■ Document text:
What is search engine marketing (SEM)? Best practices and strategies.

Adobe for Business Team

08-29-2025

Search engine marketing

Search engine marketing (SEM) is traditionally used as an umbrella term that includes all marketing activities on a Search Engine Results Page (SERP). This includes both paid advertising and organic search engine optimization (SEO). SEM now refers almost exclusively to paid search advertising, commonly known as pay-per-click (PPC).

However, this traditional definition is now critically insufficient. The modern search experience is no longer a static, linear list of ten blue links. It has evolved into a dynamic, conversational, and multi-platform discovery ecosystem. The journey began with the shift from desktop to mobile, which introduced new ad formats and geo-targeting capabilities, and accelerated with the integration of machine learning for bid automation.

Today, Generative AI has completely reshaped the SERP, organizing results into topic sections, offering AI-generated summaries, and personalizing experiences to an unprecedented degree. Businesses must first abandon outdated models and embrace a new, more holistic framework for understanding and executing search marketing.

■ Given instruction 1:
Answer these questions using the SEM article.
(a) What does SEM now refer to almost exclusively?
(b) With what shift did the journey of the modern search experience begin?
(c) What three things has Generative AI done to the SERP?
■ Given instruction 2: Reproduce a passage of the SEM article verbatim, beginning at the words "Adobe for Business" and stopping after "for bid automation.".

■ Dataset excerpt:
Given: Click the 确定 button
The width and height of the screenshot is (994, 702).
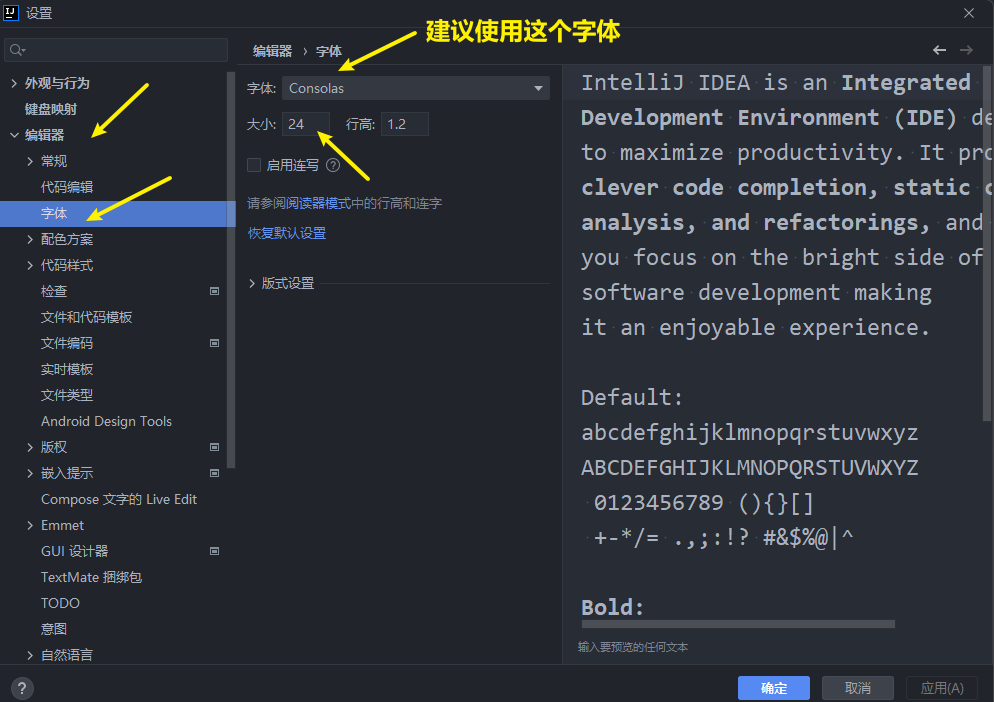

■ Full response 1:
(a) Paid search advertising, commonly known as pay-per-click (PPC).
(b) The shift from desktop to mobile.
(c) It organizes results into topic sections, offers AI-generated summaries, and personalizes experiences to an unprecedented degree.

■ Full response 2:
Adobe for Business Team

08-29-2025

Search engine marketing

Search engine marketing (SEM) is traditionally used as an umbrella term that includes all marketing activities on a Search Engine Results Page (SERP). This includes both paid advertising and organic search engine optimization (SEO). SEM now refers almost exclusively to paid search advertising, commonly known as pay-per-click (PPC).

However, this traditional definition is now critically insufficient. The modern search experience is no longer a static, linear list of ten blue links. It has evolved into a dynamic, conversational, and multi-platform discovery ecosystem. The journey began with the shift from desktop to mobile, which introduced new ad formats and geo-targeting capabilities, and accelerated with the integration of machine learning for bid automation.